“War!” exploded Lieutenant-Commander Eaton.
“We mustn’t jump too rapidly at conclusions,” Commander Bainbridge warned his hearers.
“But it does mean war, doesn’t it?” asked Lieutenant Holton. “That chap, Huerta, will be stiff-necked about yielding a gun salute after it has been refused, and Mexican pride will back him up in it. The Mexicans hate us as only jealous people can hate. The Mexicans won’t give in. On the other hand, our country has always been very stiff over any insult to the Flag. So what hope is there that war can be averted? Reprisals between nations are always taken by the employment of force, and surely any force that we employ against Mexico can end in nothing less than war.”
As the officers left the table nothing was talked of among them except the news from Tampico.
The rumor spread rapidly forward.
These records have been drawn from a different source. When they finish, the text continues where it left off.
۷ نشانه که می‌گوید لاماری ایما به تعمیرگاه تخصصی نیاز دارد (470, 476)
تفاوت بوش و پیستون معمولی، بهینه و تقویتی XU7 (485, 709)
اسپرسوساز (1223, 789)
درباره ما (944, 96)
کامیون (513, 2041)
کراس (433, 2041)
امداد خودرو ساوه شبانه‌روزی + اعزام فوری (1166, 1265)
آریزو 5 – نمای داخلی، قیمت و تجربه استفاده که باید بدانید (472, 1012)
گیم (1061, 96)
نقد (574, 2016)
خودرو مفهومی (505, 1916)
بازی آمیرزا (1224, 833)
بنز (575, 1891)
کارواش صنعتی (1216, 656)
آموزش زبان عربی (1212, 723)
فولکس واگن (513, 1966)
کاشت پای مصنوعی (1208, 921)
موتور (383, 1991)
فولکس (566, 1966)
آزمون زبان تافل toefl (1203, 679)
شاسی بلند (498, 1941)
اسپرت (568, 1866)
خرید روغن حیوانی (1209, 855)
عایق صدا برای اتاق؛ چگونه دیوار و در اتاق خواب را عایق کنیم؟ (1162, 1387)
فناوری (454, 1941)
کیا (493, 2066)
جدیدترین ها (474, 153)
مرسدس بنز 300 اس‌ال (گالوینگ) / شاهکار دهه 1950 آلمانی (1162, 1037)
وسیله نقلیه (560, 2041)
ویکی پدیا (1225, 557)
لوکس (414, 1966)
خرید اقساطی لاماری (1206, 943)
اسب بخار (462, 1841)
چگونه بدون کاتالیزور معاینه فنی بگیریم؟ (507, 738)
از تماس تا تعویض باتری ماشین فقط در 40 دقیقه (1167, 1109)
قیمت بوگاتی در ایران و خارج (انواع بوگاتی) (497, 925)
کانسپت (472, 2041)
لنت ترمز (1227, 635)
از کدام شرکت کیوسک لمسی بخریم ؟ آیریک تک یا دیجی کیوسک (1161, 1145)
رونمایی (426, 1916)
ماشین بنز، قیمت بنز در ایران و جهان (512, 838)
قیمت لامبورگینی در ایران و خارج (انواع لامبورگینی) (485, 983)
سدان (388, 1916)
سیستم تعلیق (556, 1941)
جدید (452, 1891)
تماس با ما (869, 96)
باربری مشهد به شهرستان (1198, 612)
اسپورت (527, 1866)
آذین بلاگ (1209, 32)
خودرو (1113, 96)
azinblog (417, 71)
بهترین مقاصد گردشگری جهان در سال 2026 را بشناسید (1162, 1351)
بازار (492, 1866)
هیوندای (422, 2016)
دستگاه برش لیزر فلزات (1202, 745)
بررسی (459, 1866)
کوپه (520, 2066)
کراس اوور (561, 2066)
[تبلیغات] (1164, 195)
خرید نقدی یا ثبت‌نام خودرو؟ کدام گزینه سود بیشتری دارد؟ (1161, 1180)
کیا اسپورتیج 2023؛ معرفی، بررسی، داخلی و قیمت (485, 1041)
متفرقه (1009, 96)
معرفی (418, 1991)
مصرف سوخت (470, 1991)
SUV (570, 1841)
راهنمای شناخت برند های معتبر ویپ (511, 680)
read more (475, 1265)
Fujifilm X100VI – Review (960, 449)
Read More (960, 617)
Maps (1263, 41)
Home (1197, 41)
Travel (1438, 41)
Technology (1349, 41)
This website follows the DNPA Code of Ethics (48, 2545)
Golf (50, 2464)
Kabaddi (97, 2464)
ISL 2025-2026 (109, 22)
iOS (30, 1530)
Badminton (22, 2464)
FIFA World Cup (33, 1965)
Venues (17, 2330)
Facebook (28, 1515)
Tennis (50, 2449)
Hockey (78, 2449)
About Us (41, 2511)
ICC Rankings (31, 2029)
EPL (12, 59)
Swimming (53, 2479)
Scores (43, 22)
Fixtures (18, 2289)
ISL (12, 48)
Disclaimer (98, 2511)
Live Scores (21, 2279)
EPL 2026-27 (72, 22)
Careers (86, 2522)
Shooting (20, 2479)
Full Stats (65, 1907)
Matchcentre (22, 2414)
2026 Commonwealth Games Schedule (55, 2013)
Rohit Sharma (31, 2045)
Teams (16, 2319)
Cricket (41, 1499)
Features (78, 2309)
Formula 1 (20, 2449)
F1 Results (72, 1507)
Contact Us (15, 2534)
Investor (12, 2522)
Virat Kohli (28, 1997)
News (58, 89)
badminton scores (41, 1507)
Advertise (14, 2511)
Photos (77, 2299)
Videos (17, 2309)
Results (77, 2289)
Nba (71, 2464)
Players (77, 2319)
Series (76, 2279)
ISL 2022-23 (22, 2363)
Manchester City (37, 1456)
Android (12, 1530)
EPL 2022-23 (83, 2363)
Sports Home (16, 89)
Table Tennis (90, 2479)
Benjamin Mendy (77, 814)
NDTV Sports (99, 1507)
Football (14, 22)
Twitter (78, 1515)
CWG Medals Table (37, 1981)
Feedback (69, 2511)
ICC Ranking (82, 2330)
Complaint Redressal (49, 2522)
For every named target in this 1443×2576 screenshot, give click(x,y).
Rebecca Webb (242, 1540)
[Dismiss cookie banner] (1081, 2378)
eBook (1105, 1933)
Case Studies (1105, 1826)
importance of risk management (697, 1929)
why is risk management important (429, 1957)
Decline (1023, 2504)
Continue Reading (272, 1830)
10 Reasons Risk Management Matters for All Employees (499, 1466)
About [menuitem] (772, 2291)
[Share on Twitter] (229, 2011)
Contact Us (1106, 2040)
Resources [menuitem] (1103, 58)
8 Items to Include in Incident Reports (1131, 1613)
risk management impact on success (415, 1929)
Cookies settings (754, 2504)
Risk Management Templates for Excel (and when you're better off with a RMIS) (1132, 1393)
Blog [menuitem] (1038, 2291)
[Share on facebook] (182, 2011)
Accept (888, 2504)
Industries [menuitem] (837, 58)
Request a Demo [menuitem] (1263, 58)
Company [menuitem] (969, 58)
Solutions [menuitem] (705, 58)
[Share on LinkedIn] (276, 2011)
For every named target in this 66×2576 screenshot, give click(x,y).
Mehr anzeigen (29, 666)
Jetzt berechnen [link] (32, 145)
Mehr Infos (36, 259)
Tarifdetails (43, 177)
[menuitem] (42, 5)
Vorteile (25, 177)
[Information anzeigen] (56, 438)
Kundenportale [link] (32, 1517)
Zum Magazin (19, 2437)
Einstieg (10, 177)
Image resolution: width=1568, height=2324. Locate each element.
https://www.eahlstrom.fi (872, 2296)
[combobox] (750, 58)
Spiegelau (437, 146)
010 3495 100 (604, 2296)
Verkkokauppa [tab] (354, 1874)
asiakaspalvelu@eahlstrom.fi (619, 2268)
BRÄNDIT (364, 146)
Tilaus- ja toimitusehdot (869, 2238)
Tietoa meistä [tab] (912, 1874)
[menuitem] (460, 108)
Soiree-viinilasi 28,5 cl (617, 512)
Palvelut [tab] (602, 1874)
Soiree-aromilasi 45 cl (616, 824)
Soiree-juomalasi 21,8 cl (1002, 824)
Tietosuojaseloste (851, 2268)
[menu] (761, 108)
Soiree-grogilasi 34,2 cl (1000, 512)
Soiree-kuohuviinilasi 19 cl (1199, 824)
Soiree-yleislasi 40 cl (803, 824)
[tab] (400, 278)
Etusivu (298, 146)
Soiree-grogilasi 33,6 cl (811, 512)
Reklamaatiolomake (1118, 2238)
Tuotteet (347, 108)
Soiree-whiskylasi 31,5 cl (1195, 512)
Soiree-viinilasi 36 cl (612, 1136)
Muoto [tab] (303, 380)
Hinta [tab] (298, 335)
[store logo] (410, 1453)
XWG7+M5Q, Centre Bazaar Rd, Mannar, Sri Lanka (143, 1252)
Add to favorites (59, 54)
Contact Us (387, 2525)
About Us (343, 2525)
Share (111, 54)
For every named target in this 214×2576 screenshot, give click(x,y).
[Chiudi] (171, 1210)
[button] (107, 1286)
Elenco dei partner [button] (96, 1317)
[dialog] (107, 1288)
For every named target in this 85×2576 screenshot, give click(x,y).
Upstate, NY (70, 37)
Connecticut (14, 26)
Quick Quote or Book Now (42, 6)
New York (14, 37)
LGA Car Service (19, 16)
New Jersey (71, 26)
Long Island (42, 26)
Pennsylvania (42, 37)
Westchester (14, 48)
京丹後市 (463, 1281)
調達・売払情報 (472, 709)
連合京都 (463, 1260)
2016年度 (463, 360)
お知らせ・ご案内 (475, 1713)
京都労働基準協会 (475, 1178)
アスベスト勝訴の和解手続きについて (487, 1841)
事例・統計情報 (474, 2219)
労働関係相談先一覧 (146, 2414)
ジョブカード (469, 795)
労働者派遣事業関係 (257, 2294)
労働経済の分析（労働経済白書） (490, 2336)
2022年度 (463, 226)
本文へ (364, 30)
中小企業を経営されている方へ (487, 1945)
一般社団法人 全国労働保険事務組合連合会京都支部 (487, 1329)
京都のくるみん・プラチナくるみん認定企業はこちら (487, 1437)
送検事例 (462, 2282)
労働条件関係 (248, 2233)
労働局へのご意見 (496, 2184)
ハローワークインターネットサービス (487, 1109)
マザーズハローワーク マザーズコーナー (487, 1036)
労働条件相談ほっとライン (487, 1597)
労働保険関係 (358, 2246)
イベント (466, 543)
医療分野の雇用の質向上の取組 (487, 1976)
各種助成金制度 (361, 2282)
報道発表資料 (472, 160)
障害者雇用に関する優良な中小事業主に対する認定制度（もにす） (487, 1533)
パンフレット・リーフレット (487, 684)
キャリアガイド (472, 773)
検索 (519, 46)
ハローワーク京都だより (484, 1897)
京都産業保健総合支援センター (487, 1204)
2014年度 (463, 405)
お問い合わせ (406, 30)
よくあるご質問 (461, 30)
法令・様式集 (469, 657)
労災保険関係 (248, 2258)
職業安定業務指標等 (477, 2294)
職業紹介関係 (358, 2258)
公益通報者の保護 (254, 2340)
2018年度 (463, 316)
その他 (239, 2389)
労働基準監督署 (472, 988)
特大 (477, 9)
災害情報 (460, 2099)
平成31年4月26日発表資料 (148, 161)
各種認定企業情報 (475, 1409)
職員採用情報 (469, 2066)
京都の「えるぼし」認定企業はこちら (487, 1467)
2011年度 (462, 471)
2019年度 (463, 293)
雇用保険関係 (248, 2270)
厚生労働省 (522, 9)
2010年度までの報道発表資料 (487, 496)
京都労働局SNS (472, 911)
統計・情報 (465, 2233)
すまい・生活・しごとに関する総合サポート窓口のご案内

Cheering was heard from the forecastle.
“The jackies have the word,” chuckled Dan Dalzell. “They’re sure to be delighted over any prospect of a fight.”
“If we have a real fight,” sighed Darrin, his mind on the night before, “a lot of our happy jackies will be sent home in boxes to their friends.”
“A small lot the jackies care about that,” retorted Danny Grin. “Show me, if you can, anywhere in the world, a body of men who care less about facing death than the enlisted men in the United States Navy!”
“Of course we should have interfered in Mexico long ago,” Dave went on. “Serious as the Flag incident is, there have been outrages ten-fold worse than that. I shall never be able to down the feeling that we have been, as a people, careless of our honor in not long ago stepping in to put a stop to the outrages against Americans that have been of almost daily occurrence in Mexico.”
“If fighting does begin,” asked Dalzell, suddenly, “where do we of the Navy come in? Shelling a few forts, possibly, and serving in the humdrum life of blockade duty.”
“If we land in Mexico,” Dave retorted, “there will be one stern duty that will fall to the lot of the Navy. The Army won’t be ready in time for the first landing on Mexican soil. That will be the duty of the Navy. If we send a force of men ashore at Tampico, or possibly Vera Cruz, it will have to be a force of thousands of our men, for the Mexicans will resist stubbornly, and there’ll be a lot of hard fighting for the Navy before Washington has the Army in shape to land. Never fear, Danny boy! We are likely to see enough active service!”
Dave soon went to the bridge to stand a trick of watch duty with Lieutenant Cantor.
For an hour no word was exchanged between the two officers. Cantor curtly transmitted orders through petty officers on the deck below. Dave kept to his own, the starboard side of the bridge, his alert eyes on his duty. There was no chance to exchange even a word on the all-absorbing topic of the incident at Tampico.